Note: This post is part of a series on Convict Transportation to the American colonies.

James Dalton vividly experienced the strong arm of the law at a young age when he sat between the knees of his father, who was riding in a cart that was taking him to the gallows to be hanged for robbery. Crime evidently ran strong in the Dalton family. His father was originally a tailor from Dublin, Ireland, who fought in the wars in Flanders and rose to become a sergeant before going to London, where he became a notorious card cheat. He was executed for robbing one of his marks. After his death, Dalton’s mother married a butcher, but was soon caught committing a felony and was transported. His sister was also said to be transported to the American colonies for a separate crime. Yet, the examples set by watching each member of his family punished for their crimes failed to deter him from following in their footsteps.


Starting at a young age, Dalton committed all kinds of robberies, burglaries, and other crimes in and around London, and he soon started working for Jonathan Wild’s criminal organization. On March 3, 1720, Dalton found himself in court, however, charged with stealing some aprons.

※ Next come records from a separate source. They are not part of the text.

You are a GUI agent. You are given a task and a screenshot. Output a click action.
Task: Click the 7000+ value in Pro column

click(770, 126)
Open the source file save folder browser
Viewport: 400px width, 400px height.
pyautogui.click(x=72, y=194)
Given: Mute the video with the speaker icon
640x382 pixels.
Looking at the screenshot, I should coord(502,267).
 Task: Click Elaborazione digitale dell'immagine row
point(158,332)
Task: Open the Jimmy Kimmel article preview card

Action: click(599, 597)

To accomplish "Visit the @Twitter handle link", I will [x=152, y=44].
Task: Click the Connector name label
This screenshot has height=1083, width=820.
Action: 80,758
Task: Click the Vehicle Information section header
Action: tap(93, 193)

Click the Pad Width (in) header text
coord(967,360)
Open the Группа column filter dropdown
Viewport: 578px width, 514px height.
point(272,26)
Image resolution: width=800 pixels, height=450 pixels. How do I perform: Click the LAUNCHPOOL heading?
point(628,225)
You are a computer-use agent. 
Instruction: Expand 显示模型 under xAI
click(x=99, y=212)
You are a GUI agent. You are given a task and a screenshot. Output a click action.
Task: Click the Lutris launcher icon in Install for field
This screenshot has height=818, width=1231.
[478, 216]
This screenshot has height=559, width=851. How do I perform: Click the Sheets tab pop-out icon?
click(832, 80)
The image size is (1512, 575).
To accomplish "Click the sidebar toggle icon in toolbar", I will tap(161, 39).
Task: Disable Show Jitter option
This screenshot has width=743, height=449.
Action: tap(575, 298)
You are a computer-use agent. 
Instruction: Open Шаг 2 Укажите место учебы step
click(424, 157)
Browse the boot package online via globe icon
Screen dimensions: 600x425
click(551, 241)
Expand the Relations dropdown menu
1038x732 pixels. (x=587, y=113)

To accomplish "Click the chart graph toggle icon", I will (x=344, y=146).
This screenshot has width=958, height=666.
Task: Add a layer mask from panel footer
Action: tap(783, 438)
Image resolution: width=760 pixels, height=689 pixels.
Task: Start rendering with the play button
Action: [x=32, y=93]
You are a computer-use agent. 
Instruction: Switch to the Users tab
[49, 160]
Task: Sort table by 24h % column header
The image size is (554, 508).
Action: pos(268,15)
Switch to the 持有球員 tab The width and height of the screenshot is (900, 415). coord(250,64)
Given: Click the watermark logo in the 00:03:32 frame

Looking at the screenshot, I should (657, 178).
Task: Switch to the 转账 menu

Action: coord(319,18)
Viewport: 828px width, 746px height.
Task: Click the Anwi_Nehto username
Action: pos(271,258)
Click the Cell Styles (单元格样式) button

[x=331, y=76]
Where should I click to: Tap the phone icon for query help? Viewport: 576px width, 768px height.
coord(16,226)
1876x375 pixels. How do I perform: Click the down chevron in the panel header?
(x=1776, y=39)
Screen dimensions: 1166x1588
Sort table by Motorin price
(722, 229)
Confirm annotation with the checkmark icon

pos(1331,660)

He was convicted on the evidence of William Field, one of the leaders of Wild’s gang, and was sentenced to transportation. In May, he was loaded on to the Honour, a convict ship commanded by Capt. Richard Langley. Wild must have been doing some housecleaning in his organization around this time, because several other members of his gang appeared on board the convict ship along with Dalton, including William Bond, Charles Hinchman, Martin Grey, and James Holliday.

The Honour set sail for Virginia, but it quickly hit a storm off the coast of Spain and began taking on water. Short on sailors, Capt. Langley was forced to let some of the convicts on board out of their irons so that they could help keep the ship afloat. Dalton took the opportunity to form a conspiracy, and when he gave the signal, the convicts grabbed some arms, bound the captain, and took possession of the ship. They forced the captain to drop them off at Cape Finisterre in Spain and, after robbing the ship, set it free. James Holliday later claimed that he had to pay 5 shillings to go to shore with the rebellious group.

To Vigo

After landing, sixteen of the convicts, including Dalton and the other members of Wild’s gang, made their way across the mountains to Vigo. Soon after they arrived in town, they ran into their old captain, who captured and brought them to the mayor. To the frustration of Langley, the mayor refused to prosecute them and even issued them passes to travel through the country. When the convicts realized, though, that the passes said “English thieves” on them, they decided to burn them and take their chances by avoiding towns as they traveled through the countryside.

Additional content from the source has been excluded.